=== Section Start ===
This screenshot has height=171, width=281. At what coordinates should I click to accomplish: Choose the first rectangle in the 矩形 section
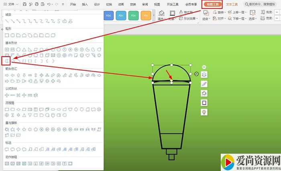[7, 35]
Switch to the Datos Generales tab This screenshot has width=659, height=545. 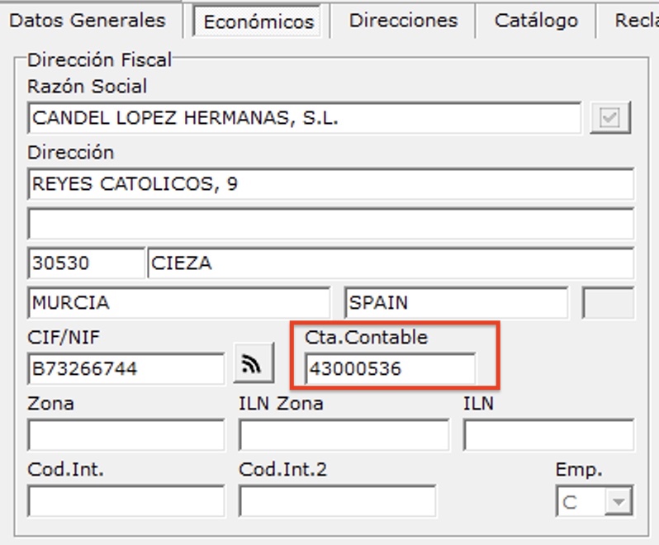click(88, 21)
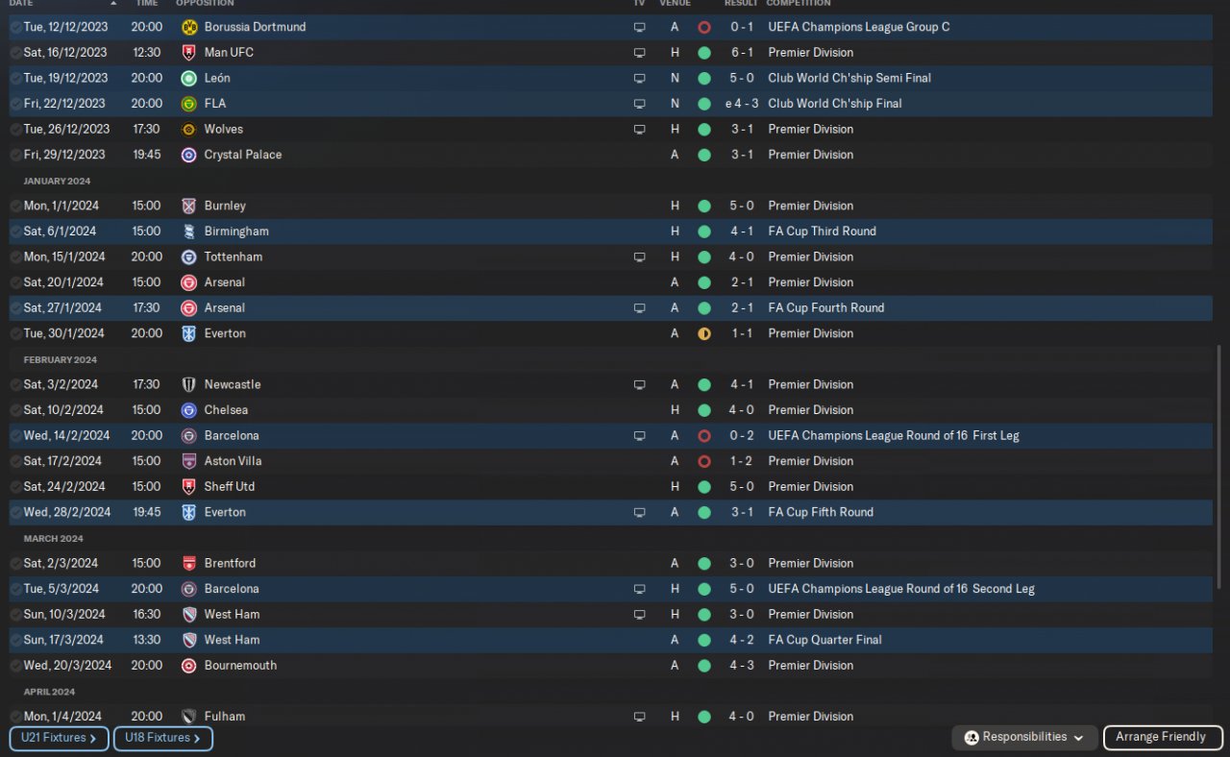Click the played checkmark beside Man UFC fixture
The width and height of the screenshot is (1230, 757).
15,53
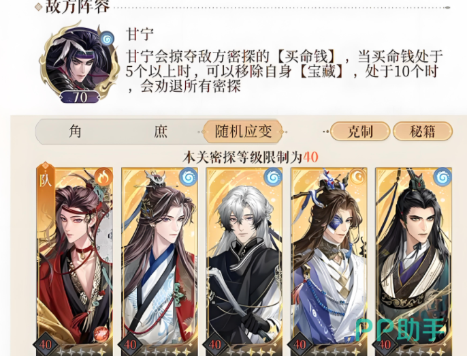The width and height of the screenshot is (467, 356).
Task: Click the crescent moon icon on fourth card
Action: point(358,177)
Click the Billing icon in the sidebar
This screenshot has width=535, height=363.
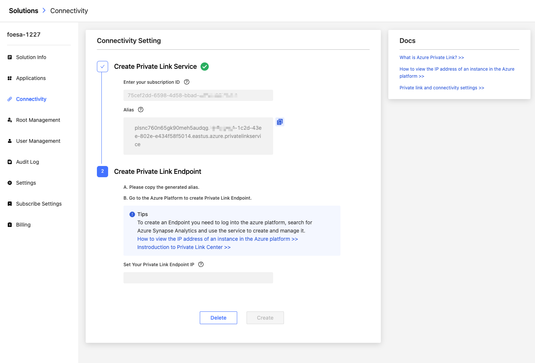point(10,225)
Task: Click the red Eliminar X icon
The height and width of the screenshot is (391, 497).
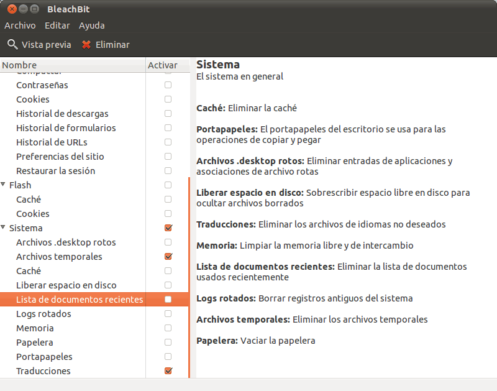Action: [x=86, y=45]
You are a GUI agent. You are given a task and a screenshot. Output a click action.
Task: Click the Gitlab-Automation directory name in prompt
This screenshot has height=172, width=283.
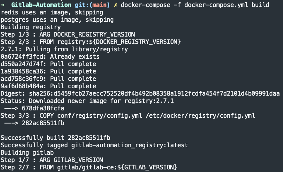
=== Section End ===
◆ PROBLEM DETAILS ◆
Reproduce only the lines from the line with "You are a GUI" to the end of the entries. Keep both ends, copy them exactly, and omit every picture.

◆ OUTPUT FOR THIS EXERCISE ◆
You are a GUI agent. You are given a task and a screenshot. Output a click action.
Task: Click the Gitlab-Automation directory name in prompt
This screenshot has height=172, width=283.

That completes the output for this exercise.